Shakespeare Readings, 10 February 1953: 

Francis King
Liana Desylla
Marie Aspioti
Pat Karydi
Hector Koliacopoulos

Oscar Wilde readings, 8 December 1953

Some visitors:

Patrick Leigh Fermor, 1953
Anthony Blunt, 23/11/53
Queen Frederika and King Paul (at exhibition)
Mountbatten of Burma


Photographic Sets (62 sets 1946-1955)

Eg 1946 Dec.  1) Windsor Castle 2) English Ballet
1947    included British Scenery, British Agriculture, English Cathedrals .    

Gramophone Recitals began in October 1949, weekly, during the Functional Season (October-April)

LECTURES from 1946 (samples)

1946, July, Paddy Leigh Fermor on 1) British Philhellenes 2) Experience in Crete

1948, February, W. Tatham, English Education

1949, February, H.A.Lidderdale, English Music for Voices

1950, February, Irene Dendrinou, Dino Theotoki as a Poet

1952, January, Edwin Merlin, George Orwell

1952, October, Francis King, Graham Greene and Evelyn Waugh

1953, November, Professor Anthony Blunt, Royal Portraiture

Last lectures recorded on file, May 1955

Out of a total of 99 lectures 65 were in Greek, 34 in English


In Prospero, the British Council Corfu literary periodical (issue 9, pages 350-351), the list of  British Council events in Corfu in 1953 suggests an impressive contribution to the development of Corfu’s intellectual and artistic activities.

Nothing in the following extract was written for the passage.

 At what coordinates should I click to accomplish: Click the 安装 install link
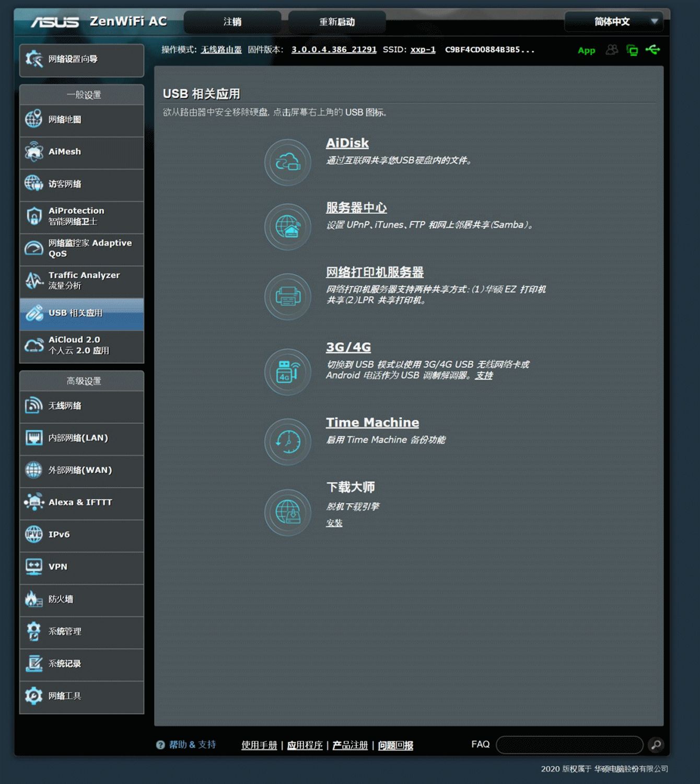(334, 523)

It includes lectures by Irini Dendrinou, Anthony Blunt, M.I. Desyllas; literary events with readings of works by Mavilis, Theotokis and Papadiamantis; drama events, with readings of plays by L. MacNeice (translated by M. Aspioti) and Oscar Wilde, with people like Hector Koliakopoulos taking part, as well as musical and film events.

As Charles Climis writes in “The Illustrated History of Corfu” (1994): “The British Council hosted a major post-war effort to keep the intellectual standards to a level, if not raise them, considering always the dire circumstances. Marie Aspiotis, Michael Desyllas, Irene Dendrinos and other literati met there and gave lectures twice a month…This effort was abruptly curtailed in 1954, with the Anglo-Cypriot crisis.”  

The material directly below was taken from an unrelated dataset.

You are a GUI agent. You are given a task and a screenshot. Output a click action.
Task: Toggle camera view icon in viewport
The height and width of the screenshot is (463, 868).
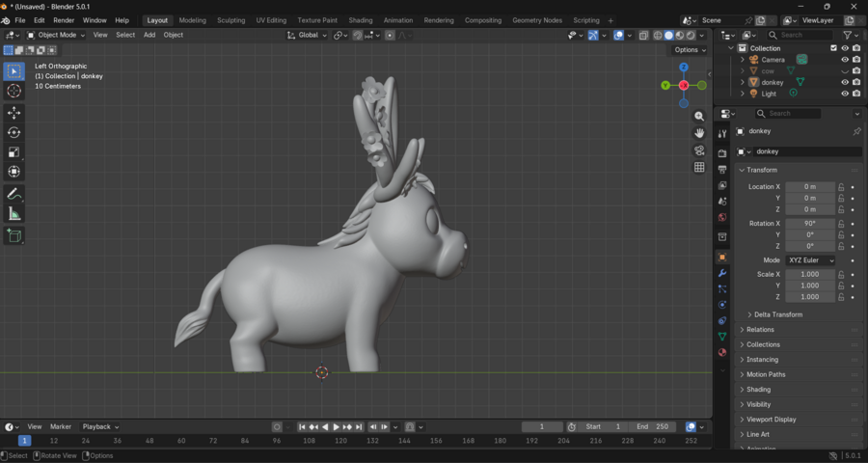[x=699, y=150]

By then the Council in Corfu was at 43 Leoforos Alexandros

An earlier posting covering some of the same ground

In 1946, an article was published in Greek about the aims of The British Council, in Anglo-Elliniki Epitheorisi (Anglo-Greek Review, Issue 1, 1946). I have translated this back into English from the Greek:.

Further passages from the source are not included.